=== To do ===
Can the lines below, from the one that holds "Click the All Users blue legend dot" to the very end, be echoed exactly, with both ends included and no pictures?

-- Opening Marker --

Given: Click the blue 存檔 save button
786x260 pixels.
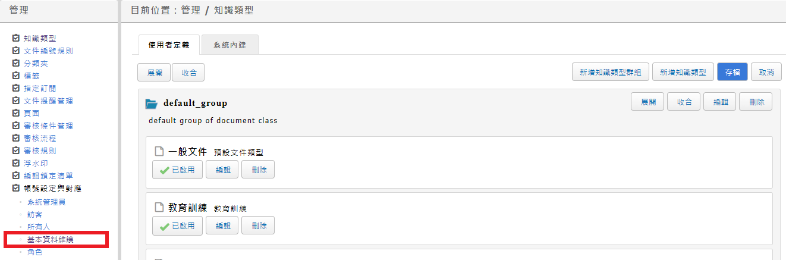Looking at the screenshot, I should [732, 71].
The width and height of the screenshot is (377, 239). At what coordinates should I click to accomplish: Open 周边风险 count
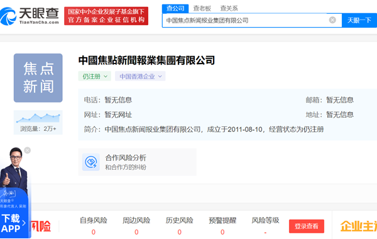coord(136,232)
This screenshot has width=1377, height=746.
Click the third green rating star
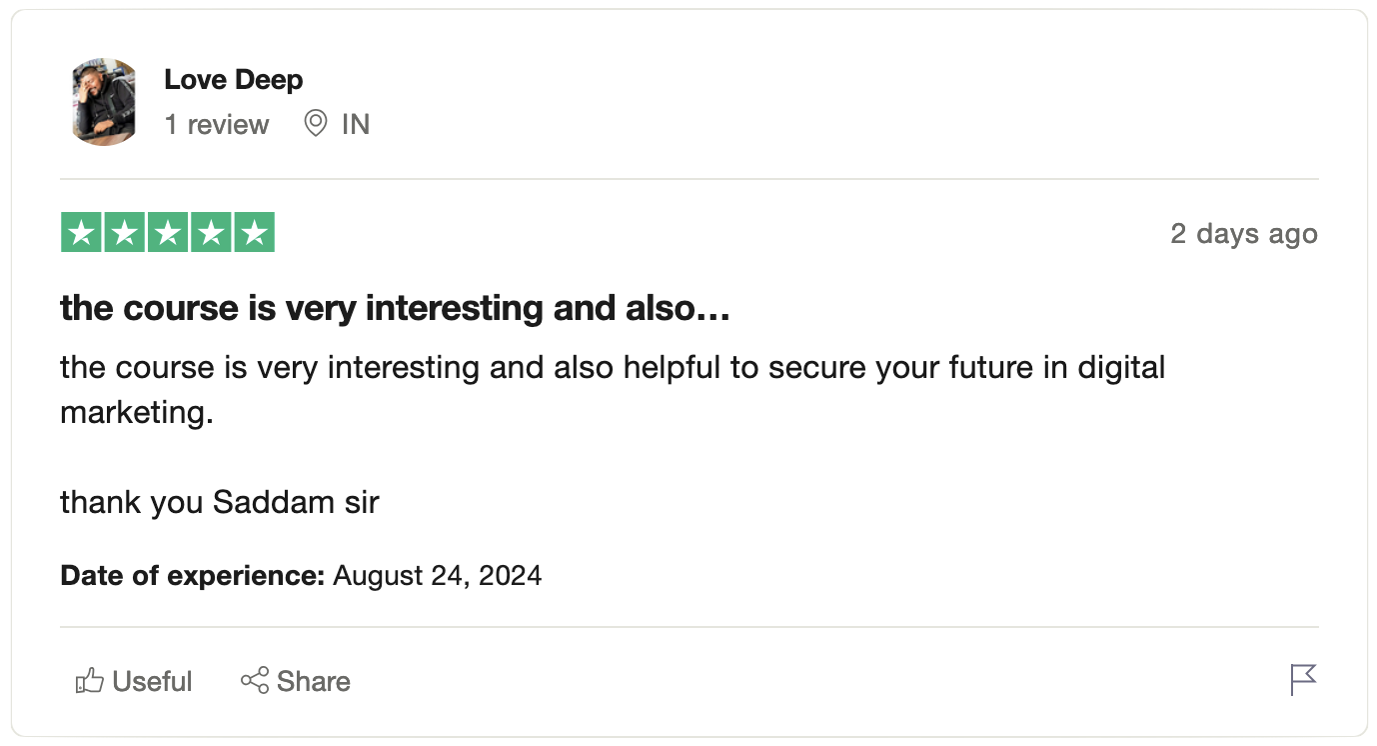point(168,233)
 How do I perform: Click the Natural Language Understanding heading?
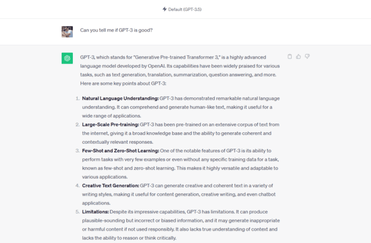coord(121,99)

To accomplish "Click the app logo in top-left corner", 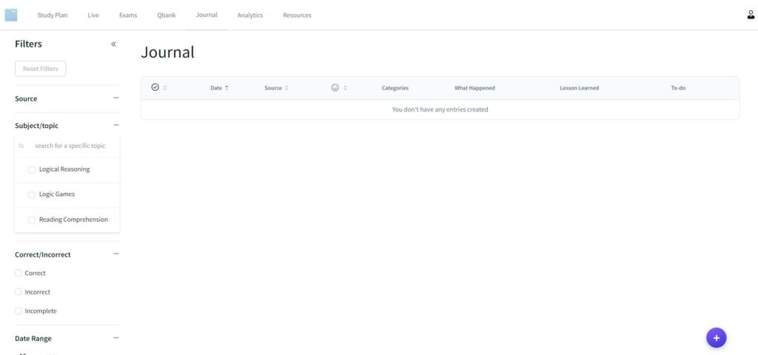I will coord(11,15).
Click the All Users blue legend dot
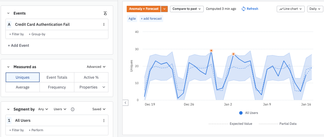 tap(241, 113)
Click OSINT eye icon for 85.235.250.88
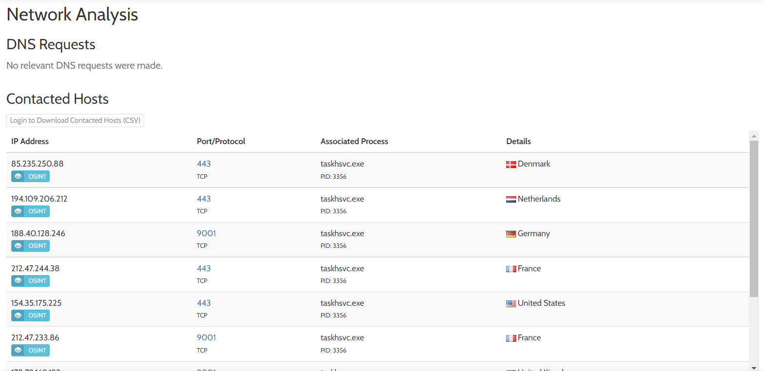Screen dimensions: 764x371 [18, 177]
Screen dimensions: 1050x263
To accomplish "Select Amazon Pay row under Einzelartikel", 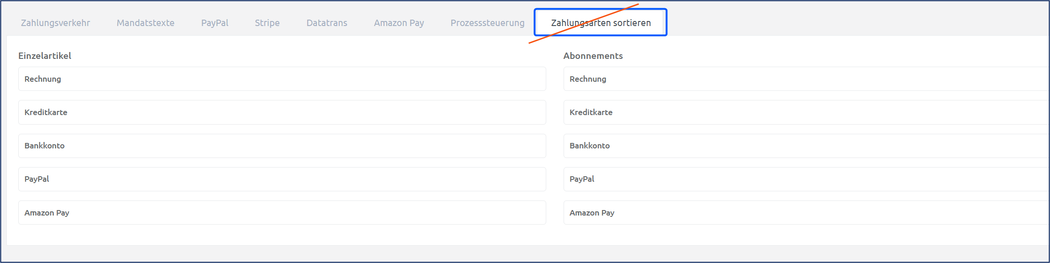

-- Closing Marker --

=== Answer area ===
Click the All Users blue legend dot
 tap(241, 113)
Click OSINT eye icon for 85.235.250.88
Screen dimensions: 764x371 [18, 177]
Screen dimensions: 1050x263
To accomplish "Select Amazon Pay row under Einzelartikel", 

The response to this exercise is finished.